The Soldiers’ Mother

Every Friday I attend pilates class with the mother of one of my daughter’s best friends.
This past Friday, after class, I asked her what we mothers of adult children ask each other this time of year: “Who was home for seder?”
“Everyone was home except my 2 older sons. They weren’t home for all of Passover.”
“Really?”
“Yes, my younger son just drafted with his yeshiva, he is serving now in the North. And my older son has been serving in the North also, for 150 days!”
My 4 oldest children are daughters, 3 of whom have done volunteer national service rather than serving in the IDF.
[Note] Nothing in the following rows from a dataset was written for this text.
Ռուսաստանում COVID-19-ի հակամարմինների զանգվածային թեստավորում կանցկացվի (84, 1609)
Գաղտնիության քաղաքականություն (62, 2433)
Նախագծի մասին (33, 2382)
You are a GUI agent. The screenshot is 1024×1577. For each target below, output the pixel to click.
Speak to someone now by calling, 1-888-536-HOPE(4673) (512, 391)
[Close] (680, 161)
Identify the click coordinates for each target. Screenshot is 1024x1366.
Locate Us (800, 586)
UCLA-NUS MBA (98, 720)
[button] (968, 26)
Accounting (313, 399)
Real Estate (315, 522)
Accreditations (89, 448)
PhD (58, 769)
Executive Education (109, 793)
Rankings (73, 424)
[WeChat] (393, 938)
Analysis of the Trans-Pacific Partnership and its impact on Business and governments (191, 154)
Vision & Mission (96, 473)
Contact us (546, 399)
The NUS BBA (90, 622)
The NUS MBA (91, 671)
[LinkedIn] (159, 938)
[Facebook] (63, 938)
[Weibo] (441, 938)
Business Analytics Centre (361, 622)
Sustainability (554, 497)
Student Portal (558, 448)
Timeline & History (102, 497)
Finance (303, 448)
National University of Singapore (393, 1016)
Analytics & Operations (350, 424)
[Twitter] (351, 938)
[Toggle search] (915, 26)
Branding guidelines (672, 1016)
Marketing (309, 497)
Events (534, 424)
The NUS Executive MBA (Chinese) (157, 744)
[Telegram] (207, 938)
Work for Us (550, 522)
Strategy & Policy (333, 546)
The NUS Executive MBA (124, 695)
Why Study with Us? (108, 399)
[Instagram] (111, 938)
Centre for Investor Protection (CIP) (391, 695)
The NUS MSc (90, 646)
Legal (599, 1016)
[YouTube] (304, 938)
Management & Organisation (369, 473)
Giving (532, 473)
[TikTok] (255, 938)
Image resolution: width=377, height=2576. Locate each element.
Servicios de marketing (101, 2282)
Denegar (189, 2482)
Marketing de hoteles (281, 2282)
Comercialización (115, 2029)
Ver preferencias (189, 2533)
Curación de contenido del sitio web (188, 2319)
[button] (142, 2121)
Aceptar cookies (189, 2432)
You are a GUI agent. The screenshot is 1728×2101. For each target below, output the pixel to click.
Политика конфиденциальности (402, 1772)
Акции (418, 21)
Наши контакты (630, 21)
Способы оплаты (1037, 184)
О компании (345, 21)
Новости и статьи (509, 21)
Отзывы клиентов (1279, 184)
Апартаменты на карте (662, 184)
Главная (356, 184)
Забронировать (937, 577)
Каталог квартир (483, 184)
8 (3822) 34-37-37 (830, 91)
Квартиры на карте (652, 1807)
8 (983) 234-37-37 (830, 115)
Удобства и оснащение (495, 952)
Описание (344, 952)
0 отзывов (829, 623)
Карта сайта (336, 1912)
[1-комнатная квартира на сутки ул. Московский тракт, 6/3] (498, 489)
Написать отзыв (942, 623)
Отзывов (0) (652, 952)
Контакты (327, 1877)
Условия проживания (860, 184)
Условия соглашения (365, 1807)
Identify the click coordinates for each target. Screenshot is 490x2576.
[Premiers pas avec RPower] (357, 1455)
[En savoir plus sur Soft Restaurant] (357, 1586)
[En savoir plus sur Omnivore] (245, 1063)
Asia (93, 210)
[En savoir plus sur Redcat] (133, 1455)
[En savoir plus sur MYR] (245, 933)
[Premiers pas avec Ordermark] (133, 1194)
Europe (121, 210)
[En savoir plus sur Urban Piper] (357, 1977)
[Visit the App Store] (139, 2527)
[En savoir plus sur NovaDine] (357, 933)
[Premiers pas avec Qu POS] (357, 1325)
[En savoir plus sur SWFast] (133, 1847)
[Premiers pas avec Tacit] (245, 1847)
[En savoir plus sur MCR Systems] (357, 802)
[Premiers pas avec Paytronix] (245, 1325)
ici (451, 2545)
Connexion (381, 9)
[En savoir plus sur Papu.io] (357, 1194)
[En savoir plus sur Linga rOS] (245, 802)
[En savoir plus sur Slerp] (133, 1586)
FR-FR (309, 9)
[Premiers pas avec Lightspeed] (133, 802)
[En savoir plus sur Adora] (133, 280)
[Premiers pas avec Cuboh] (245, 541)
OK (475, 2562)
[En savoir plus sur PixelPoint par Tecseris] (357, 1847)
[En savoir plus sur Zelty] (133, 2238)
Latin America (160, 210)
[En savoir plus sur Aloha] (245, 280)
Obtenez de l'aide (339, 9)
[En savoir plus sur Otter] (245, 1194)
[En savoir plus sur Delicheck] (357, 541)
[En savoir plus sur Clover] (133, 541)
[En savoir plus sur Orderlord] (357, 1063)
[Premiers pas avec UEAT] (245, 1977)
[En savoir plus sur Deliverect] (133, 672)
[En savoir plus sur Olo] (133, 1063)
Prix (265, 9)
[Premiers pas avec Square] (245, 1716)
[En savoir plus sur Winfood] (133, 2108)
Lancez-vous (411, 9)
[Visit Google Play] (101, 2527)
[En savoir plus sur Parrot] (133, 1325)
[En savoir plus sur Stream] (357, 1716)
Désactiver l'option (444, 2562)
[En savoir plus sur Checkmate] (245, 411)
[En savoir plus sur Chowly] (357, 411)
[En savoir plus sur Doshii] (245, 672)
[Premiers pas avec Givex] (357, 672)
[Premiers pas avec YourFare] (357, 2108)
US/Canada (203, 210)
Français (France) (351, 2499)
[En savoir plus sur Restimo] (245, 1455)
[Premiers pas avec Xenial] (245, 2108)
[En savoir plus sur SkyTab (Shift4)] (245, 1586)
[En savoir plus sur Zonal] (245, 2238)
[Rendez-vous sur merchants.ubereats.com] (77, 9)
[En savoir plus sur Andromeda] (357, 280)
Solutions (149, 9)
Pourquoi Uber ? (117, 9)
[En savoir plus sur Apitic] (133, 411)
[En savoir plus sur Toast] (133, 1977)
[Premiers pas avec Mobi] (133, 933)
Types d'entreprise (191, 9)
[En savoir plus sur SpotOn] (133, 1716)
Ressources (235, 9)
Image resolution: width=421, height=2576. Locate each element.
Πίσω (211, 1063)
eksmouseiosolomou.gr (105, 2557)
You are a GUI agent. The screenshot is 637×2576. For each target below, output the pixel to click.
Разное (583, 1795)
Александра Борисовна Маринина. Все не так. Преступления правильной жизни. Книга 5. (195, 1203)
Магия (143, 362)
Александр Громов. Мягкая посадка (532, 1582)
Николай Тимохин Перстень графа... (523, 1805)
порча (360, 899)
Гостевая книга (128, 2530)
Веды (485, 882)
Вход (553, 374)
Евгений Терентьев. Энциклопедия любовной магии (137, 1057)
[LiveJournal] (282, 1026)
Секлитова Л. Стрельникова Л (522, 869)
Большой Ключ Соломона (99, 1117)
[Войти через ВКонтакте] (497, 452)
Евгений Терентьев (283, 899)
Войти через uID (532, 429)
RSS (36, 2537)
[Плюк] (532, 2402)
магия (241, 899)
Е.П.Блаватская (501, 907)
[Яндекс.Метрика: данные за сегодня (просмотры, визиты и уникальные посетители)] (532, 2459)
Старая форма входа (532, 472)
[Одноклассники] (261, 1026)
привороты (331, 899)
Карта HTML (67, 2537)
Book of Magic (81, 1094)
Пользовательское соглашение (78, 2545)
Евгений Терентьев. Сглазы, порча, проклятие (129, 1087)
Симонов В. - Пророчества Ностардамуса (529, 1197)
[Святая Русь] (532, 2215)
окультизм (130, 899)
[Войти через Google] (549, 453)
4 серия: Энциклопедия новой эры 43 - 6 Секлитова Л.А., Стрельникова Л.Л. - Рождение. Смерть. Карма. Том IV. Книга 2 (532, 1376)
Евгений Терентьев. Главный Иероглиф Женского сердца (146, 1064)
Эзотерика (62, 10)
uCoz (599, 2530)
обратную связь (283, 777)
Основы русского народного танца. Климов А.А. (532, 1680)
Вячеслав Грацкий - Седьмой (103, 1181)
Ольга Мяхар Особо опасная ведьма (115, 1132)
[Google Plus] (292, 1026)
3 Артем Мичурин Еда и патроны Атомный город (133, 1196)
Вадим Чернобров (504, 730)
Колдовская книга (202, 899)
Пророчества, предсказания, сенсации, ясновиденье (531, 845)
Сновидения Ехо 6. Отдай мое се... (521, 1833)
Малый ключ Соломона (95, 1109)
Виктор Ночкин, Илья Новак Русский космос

My national service girl is doing agricultural work to help farmers in the North harvest their crops in place of foreign workers who’ve fled on account of the war. My daughter in the Air Force spent several challenging months at the beginning of the war doing reserve duty, but sitting in an air-conditioned office.
You can’t compare this with the experience of combat soldiers (the vast majority of whom are male) and their parents and since the beginning of the war, I’ve been repeatedly shaken by the parallel reality of all the mothers of sons around me, sending their sons into harm’s way so that my family and all of Israel’s families can be safe from our blood-thirsty enemies who won’t rest until they’ve succeeded in driving Israel into the sea.
What can I say? To you and your son (or sons.) But thank you. And I salute you.